SFT is where nearly every fine-tuning project starts. DPO and RFT are for cases where "reproduce this example" isn't precise enough to capture what "better" means.
Preparing training data
Training data for supervised fine-tuning is a set of input/output examples, typically formatted as JSON Lines (JSONL) with one example per line, each containing a conversation in the same message format used at inference time.
Size guidance is consistent across vendors: 10 examples is a technical minimum, but real improvement usually starts around 50–100 well-curated examples, and most tasks find a sweet spot in the hundreds. Beyond a few thousand examples, returns diminish unless the task itself is genuinely broad.
Quality matters more than quantity. OpenAI's best-practice guidance is explicit that model performance is bounded by the consistency of the people or process that produced the training data — inconsistent labeling, mismatched formatting between training examples and real inference calls, or a training set whose distribution doesn't match production traffic (for example, far more refusals in training data than the task actually needs in practice) all degrade the tuned model. The recommended order of operations is to fix data quality first, then scale up quantity, and only then tune hyperparameters like learning rate and epoch count — in that order, not the reverse.
Evaluating a fine-tuned model
A fine-tuned model needs the same rigor as any other model change: compare it against the base model on a held-out evaluation set it never trained on, not just the training data it was optimized against. Track checkpoints across training epochs to catch overfitting, where the model memorizes training examples rather than generalizing the underlying pattern. See the LLM evaluation course in this catalog for the grading methods and evaluation design that apply here as much as anywhere else.
The vendor landscape is shifting
This is worth knowing before you plan around it: OpenAI is winding down its self-serve fine-tuning platform. New organizations can no longer start fine-tuning jobs, and existing customers' ability to create new jobs is being phased out on a published timeline, though inference on already fine-tuned models continues until the underlying base model is deprecated. OpenAI's own stated reasoning is that newer base models follow instructions and formats well enough that prompting closes most of the gap fine-tuning used to fill.
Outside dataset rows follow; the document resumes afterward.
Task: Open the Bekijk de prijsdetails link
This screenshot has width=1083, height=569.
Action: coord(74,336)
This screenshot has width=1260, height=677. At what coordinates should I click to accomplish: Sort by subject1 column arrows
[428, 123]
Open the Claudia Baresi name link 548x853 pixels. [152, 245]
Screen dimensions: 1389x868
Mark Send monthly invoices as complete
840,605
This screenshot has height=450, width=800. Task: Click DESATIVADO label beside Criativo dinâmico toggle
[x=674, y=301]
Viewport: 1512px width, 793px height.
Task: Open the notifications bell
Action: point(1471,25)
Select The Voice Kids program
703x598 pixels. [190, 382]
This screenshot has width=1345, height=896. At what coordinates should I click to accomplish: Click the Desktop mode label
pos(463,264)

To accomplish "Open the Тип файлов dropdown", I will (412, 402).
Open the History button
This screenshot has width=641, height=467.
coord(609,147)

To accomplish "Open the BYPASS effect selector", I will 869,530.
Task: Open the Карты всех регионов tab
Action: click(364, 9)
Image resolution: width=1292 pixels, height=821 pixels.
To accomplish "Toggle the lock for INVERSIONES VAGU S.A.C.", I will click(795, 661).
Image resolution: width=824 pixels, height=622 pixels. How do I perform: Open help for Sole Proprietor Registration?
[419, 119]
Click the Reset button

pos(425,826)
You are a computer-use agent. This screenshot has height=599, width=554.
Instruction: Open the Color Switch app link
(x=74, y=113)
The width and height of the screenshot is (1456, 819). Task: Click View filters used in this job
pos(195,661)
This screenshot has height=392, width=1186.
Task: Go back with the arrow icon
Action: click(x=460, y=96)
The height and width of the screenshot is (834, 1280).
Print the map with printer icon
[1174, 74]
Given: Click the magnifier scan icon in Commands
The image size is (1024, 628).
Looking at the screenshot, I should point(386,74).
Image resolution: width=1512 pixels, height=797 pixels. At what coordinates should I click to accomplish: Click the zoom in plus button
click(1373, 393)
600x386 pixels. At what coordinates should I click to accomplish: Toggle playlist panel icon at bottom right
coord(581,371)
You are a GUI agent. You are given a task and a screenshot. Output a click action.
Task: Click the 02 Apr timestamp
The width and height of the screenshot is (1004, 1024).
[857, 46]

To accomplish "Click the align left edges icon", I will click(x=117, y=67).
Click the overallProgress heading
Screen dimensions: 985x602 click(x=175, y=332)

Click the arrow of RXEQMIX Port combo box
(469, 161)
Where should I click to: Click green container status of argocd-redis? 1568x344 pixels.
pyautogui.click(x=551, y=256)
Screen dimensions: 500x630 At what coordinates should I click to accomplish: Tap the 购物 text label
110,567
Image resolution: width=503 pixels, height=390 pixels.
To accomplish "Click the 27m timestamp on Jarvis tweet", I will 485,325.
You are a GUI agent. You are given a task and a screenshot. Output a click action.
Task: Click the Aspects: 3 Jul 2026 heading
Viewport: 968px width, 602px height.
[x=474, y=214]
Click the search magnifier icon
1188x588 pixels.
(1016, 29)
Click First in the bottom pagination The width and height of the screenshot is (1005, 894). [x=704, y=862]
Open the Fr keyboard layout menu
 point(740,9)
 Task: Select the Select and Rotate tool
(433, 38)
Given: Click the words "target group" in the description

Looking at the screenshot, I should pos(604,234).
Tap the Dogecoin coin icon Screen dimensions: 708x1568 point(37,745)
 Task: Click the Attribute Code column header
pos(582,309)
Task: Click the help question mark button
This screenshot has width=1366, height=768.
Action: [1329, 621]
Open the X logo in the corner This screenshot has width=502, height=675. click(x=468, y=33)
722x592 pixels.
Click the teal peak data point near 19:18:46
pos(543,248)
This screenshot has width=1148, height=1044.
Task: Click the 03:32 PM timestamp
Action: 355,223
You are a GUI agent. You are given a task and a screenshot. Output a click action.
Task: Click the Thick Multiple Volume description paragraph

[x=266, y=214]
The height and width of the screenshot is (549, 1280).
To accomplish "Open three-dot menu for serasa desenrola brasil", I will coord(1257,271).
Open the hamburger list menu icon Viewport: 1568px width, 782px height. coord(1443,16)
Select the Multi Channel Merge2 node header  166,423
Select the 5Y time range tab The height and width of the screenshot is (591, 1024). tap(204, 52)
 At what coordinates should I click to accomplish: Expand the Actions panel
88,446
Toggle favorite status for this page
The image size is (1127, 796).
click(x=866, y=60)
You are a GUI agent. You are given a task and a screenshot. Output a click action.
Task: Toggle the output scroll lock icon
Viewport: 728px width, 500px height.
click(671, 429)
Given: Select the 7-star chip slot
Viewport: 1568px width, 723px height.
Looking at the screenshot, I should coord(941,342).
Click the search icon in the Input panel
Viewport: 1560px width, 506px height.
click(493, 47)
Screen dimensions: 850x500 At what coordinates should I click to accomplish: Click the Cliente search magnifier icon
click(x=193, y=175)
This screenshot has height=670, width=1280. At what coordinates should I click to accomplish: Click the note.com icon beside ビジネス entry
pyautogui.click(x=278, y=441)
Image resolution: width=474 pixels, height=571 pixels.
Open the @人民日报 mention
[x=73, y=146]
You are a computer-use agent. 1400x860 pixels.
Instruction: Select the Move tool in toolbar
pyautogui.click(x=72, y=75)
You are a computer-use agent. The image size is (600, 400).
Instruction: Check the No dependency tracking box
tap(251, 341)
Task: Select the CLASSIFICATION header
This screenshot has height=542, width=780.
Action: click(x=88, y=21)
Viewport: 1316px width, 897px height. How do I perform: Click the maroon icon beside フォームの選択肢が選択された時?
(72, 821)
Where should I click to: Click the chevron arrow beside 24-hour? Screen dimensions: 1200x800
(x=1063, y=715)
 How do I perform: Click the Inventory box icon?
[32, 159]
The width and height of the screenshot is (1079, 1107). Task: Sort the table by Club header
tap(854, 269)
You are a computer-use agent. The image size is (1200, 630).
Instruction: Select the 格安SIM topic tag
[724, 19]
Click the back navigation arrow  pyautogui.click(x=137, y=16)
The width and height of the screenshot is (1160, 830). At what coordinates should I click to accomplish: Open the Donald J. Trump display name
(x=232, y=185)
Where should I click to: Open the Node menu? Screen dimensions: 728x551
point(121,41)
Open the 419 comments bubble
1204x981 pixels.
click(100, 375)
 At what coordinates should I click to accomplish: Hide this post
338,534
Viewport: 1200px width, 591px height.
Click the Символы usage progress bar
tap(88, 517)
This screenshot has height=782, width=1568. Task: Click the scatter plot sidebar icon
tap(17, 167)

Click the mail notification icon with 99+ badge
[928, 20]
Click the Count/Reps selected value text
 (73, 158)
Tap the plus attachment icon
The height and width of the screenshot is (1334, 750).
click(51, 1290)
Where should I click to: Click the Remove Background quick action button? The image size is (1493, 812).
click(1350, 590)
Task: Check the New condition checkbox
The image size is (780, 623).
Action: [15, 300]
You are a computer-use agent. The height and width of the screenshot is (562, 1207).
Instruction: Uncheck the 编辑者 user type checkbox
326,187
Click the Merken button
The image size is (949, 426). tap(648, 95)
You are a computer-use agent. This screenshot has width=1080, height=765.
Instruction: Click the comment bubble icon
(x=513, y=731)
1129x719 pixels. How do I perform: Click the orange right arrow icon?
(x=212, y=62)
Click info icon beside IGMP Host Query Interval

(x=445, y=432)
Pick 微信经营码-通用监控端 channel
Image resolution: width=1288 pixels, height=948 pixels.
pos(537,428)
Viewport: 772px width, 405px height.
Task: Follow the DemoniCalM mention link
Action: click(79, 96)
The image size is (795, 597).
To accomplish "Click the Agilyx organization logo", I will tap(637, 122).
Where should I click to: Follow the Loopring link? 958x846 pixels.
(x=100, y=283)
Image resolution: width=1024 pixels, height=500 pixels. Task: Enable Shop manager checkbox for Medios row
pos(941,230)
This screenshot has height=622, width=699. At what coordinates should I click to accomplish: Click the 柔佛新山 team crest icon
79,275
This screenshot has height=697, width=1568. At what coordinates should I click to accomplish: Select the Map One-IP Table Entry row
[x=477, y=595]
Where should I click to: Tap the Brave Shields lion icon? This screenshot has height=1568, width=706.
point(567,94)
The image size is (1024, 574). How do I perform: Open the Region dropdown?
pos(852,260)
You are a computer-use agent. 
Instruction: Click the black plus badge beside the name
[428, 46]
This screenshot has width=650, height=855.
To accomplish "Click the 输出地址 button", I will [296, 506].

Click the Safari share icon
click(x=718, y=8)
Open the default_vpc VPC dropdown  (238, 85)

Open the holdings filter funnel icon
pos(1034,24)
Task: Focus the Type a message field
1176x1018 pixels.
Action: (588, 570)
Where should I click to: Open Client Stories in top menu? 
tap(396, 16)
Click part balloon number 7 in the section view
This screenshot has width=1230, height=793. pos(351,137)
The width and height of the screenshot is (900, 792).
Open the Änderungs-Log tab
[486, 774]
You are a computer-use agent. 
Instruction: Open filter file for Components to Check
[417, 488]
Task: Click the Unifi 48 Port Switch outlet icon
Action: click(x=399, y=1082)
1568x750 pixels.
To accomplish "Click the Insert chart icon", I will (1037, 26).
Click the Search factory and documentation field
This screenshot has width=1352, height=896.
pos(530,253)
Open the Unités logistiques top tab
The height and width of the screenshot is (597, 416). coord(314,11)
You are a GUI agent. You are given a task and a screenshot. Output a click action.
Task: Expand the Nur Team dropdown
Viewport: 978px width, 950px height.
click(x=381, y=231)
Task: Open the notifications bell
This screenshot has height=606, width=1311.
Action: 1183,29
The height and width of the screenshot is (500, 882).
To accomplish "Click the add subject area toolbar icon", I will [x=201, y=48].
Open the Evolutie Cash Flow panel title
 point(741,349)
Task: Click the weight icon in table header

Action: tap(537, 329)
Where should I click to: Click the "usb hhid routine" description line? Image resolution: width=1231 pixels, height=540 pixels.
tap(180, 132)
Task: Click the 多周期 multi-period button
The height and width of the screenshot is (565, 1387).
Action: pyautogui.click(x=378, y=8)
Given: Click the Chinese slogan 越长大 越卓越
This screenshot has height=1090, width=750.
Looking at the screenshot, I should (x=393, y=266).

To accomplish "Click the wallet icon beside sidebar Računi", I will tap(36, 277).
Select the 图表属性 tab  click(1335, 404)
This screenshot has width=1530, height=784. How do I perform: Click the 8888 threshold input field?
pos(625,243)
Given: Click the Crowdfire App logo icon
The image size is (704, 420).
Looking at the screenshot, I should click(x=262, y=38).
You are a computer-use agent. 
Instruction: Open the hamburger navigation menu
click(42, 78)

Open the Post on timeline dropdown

That shift doesn't mean fine-tuning is disappearing — it means the center of gravity is moving. Google Cloud's Vertex AI and Microsoft Foundry both continue to offer managed supervised fine-tuning (including LoRA-based tuning) for their respective model families. Anthropic does not offer a self-serve fine-tuning API for Claude directly; Amazon Bedrock is the fully managed service AWS documents for fine-tuning select Claude models — not something you self-serve from the Claude API console.
Check current vendor documentation before committing to a fine-tuning plan built on a specific platform; availability here changes faster than most areas of this stack.
Where this course stops
This is an orientation to why fine-tuning exists, where it fits relative to prompting and retrieval, and the vocabulary you need to evaluate a specific vendor's fine-tuning offering: full versus parameter-efficient tuning, LoRA and QLoRA, and SFT, DPO, and RFT as training methods. It does not walk through a specific vendor's fine-tuning console end to end, or the underlying training mathematics. Those depend on your platform and change quickly enough that the links in this course point to where to get current, vendor-specific detail.